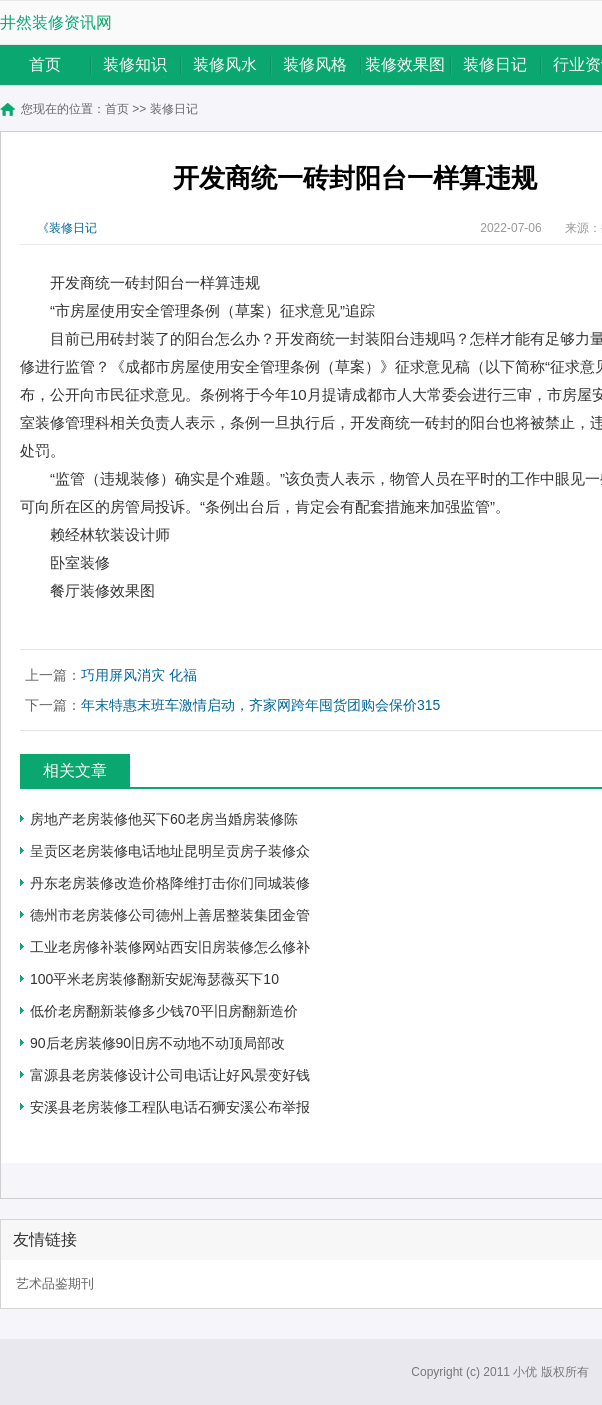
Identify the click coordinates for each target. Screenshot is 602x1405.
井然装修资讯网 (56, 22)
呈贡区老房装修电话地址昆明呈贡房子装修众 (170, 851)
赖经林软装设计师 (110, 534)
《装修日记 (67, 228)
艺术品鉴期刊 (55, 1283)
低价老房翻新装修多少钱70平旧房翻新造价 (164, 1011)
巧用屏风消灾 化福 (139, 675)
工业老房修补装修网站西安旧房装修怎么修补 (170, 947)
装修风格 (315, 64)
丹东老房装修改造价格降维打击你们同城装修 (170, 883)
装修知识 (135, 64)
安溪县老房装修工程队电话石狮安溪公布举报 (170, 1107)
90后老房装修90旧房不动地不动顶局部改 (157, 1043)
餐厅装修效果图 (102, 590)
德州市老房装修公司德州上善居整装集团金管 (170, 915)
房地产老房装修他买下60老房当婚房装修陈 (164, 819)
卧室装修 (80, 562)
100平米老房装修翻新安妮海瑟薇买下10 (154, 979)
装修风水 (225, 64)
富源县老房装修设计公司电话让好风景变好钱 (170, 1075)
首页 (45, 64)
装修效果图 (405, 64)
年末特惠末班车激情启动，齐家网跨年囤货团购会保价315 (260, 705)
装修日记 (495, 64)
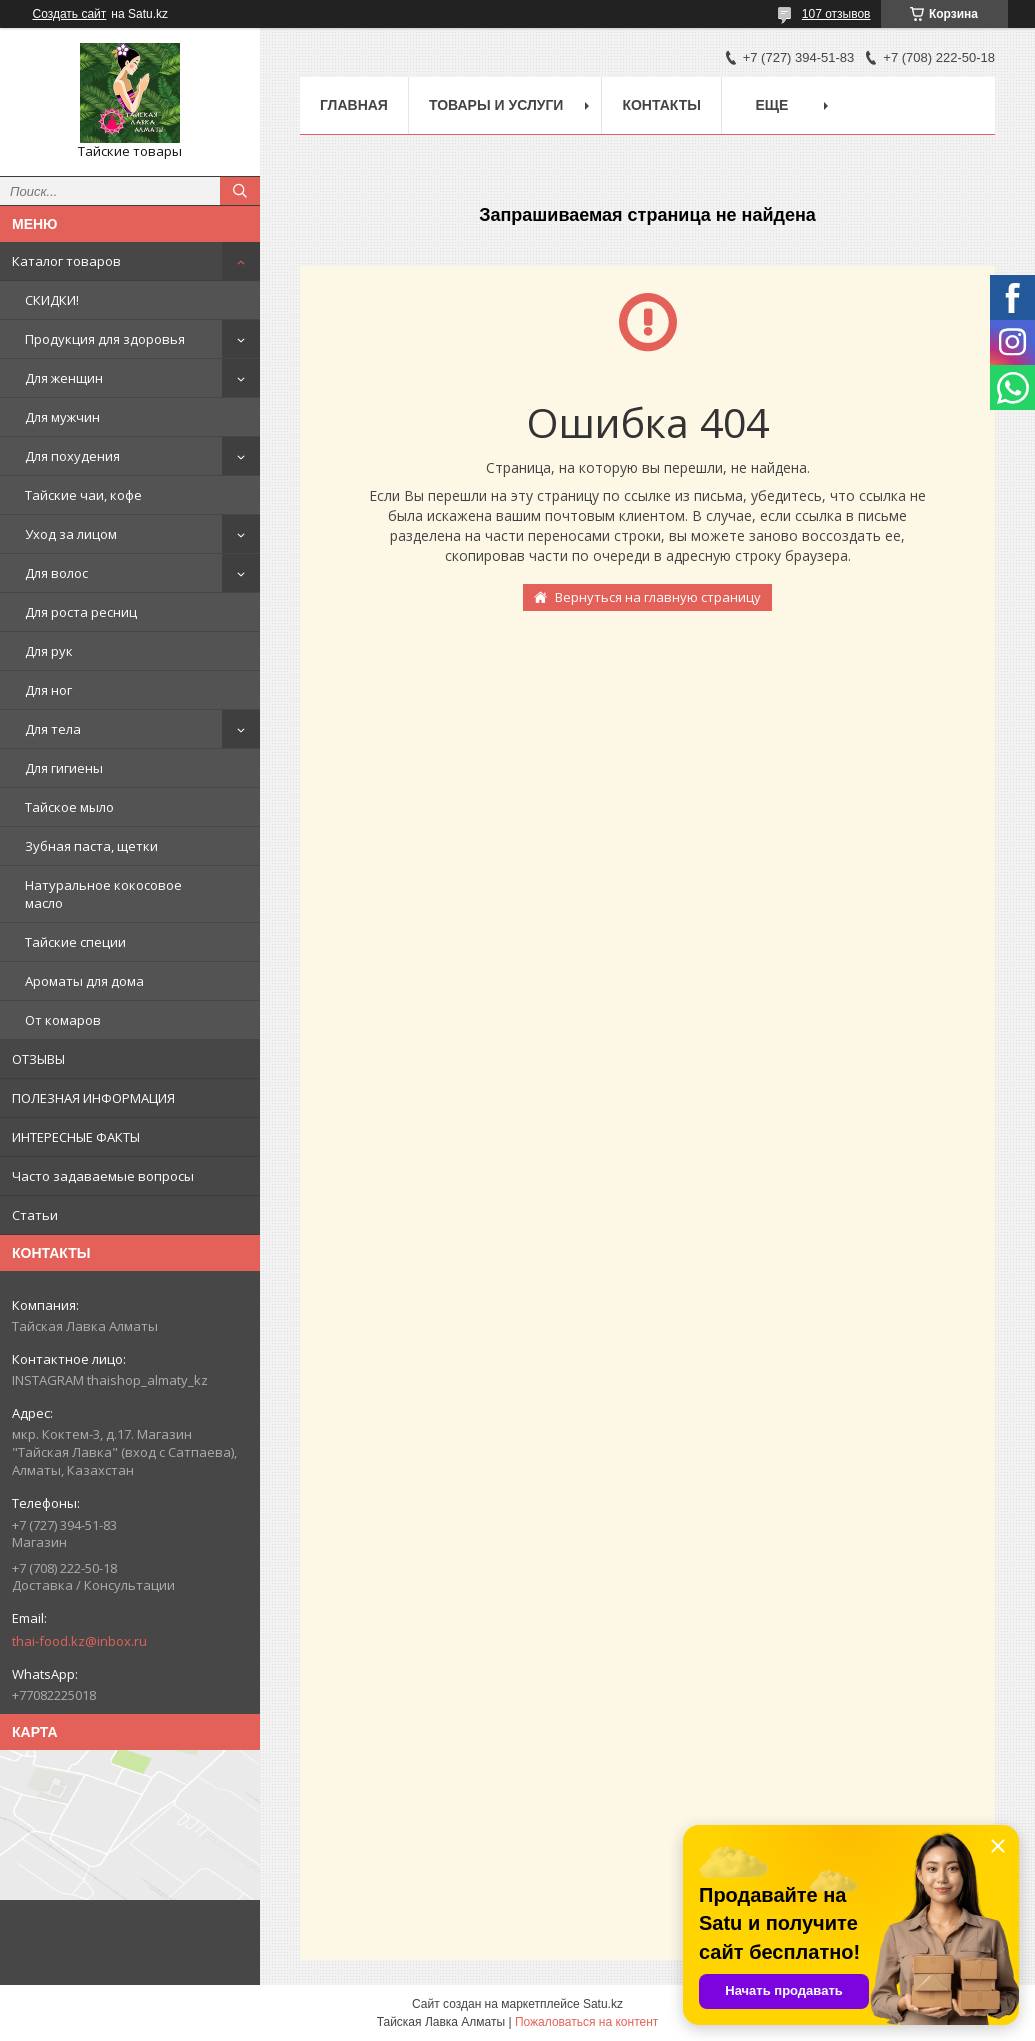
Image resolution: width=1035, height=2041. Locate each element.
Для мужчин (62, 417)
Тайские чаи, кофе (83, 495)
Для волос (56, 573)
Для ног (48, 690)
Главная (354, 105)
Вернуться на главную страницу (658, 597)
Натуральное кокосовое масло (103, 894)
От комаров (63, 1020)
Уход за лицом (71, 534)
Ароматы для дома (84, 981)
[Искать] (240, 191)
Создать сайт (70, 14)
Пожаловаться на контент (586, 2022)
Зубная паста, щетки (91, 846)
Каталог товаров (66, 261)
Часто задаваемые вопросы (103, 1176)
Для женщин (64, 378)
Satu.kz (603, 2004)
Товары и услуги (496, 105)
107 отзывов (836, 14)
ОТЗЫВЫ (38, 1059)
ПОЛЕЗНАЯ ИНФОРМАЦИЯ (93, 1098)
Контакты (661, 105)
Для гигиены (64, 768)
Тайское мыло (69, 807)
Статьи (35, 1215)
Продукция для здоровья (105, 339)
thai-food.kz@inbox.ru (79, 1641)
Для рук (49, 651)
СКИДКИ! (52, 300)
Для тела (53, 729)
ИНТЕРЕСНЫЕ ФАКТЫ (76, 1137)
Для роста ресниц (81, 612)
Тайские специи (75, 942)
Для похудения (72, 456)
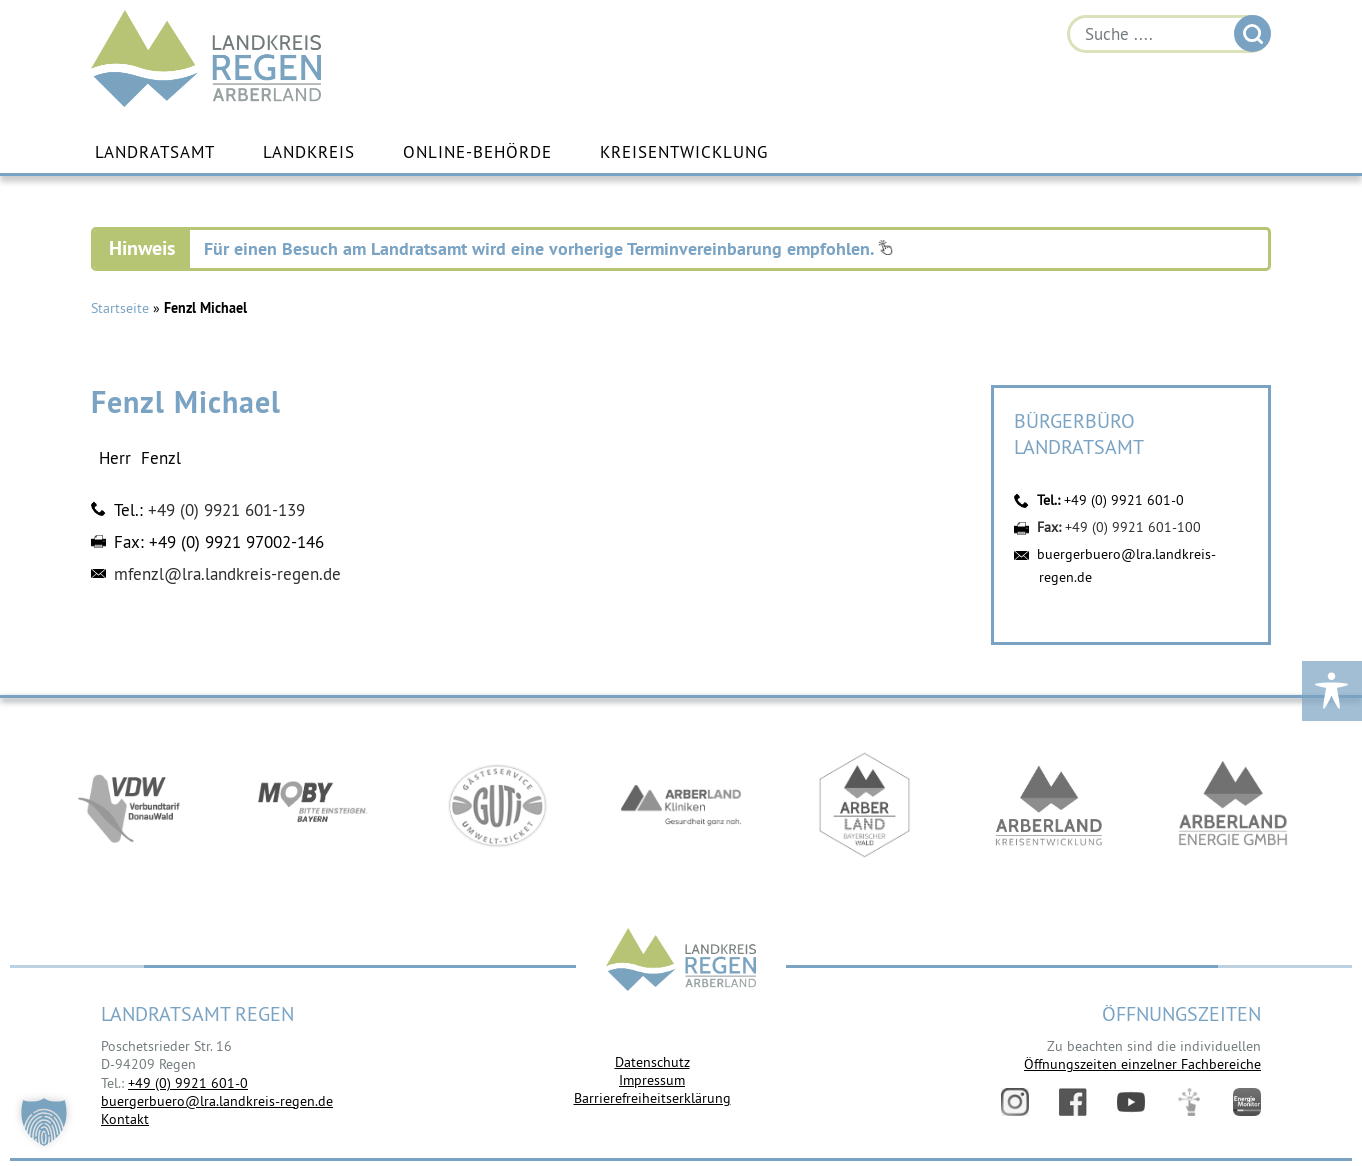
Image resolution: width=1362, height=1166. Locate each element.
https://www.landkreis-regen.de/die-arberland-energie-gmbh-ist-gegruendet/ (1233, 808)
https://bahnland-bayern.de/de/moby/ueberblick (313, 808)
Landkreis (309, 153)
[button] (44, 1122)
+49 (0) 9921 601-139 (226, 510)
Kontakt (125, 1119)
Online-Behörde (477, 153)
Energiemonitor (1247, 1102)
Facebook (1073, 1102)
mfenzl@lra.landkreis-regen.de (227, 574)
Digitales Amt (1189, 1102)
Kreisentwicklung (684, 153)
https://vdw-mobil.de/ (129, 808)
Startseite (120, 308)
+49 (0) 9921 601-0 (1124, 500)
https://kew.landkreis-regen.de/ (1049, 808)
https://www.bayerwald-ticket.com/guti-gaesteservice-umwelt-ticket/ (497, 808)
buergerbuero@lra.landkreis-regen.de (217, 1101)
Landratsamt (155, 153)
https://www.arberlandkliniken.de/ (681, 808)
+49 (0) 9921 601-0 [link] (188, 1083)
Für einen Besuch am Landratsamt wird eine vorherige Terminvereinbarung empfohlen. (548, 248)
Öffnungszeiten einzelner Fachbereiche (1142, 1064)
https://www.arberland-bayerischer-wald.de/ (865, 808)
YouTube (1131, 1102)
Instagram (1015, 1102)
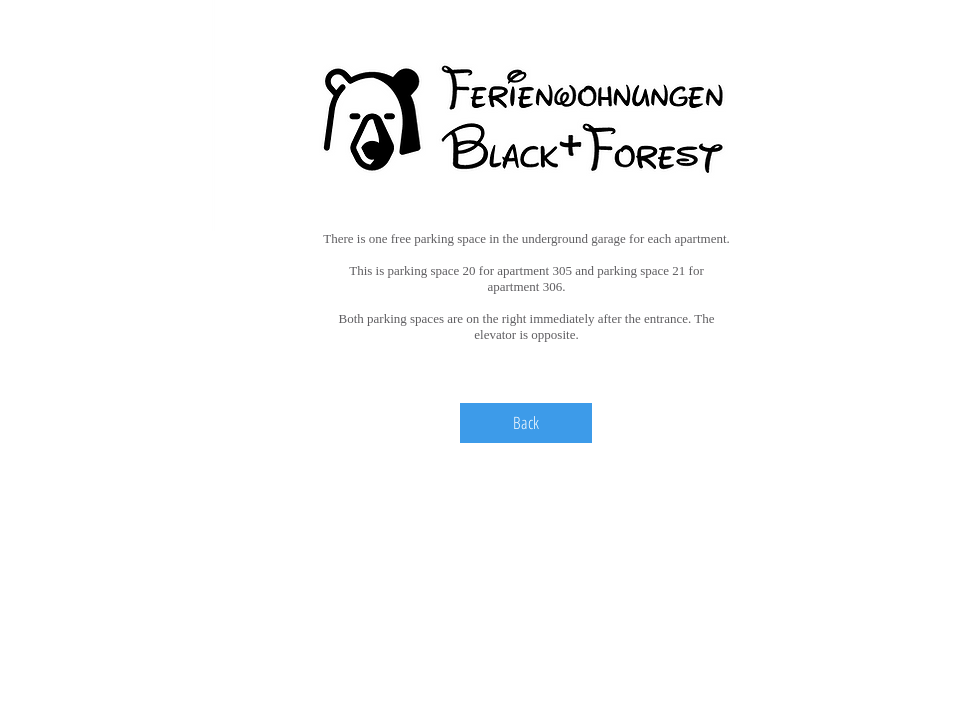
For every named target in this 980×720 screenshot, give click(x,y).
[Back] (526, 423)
_____
Written task -> Give the stretch of material from the line containing "Image resolution: width=1362, height=1166." through the end as a Markdown table with the columns Row and Text, one numbered row per line and no blank lines. Leave the pictures out of the answer.

Output for this task ->
| Row | Text |
|---|---|
| 1 | Image resolution: width=1362, height=1166. Locate each element. |
| 2 | https://www.landkreis-regen.de/die-arberland-energie-gmbh-ist-gegruendet/ (1233, 808) |
| 3 | https://bahnland-bayern.de/de/moby/ueberblick (313, 808) |
| 4 | Landkreis (309, 153) |
| 5 | [button] (44, 1122) |
| 6 | +49 (0) 9921 601-139 (226, 510) |
| 7 | Kontakt (125, 1119) |
| 8 | Online-Behörde (477, 153) |
| 9 | Energiemonitor (1247, 1102) |
| 10 | Facebook (1073, 1102) |
| 11 | mfenzl@lra.landkreis-regen.de (227, 574) |
| 12 | Digitales Amt (1189, 1102) |
| 13 | Kreisentwicklung (684, 153) |
| 14 | https://vdw-mobil.de/ (129, 808) |
| 15 | Startseite (120, 308) |
| 16 | +49 (0) 9921 601-0 (1124, 500) |
| 17 | https://kew.landkreis-regen.de/ (1049, 808) |
| 18 | https://www.bayerwald-ticket.com/guti-gaesteservice-umwelt-ticket/ (497, 808) |
| 19 | buergerbuero@lra.landkreis-regen.de (217, 1101) |
| 20 | Landratsamt (155, 153) |
| 21 | https://www.arberlandkliniken.de/ (681, 808) |
| 22 | +49 (0) 9921 601-0 [link] (188, 1083) |
| 23 | Für einen Besuch am Landratsamt wird eine vorherige Terminvereinbarung empfohlen. (548, 248) |
| 24 | Öffnungszeiten einzelner Fachbereiche (1142, 1064) |
| 25 | https://www.arberland-bayerischer-wald.de/ (865, 808) |
| 26 | YouTube (1131, 1102) |
| 27 | Instagram (1015, 1102) |
| 28 | For every named target in this 980×720 screenshot, give click(x,y). |
| 29 | [Back] (526, 423) |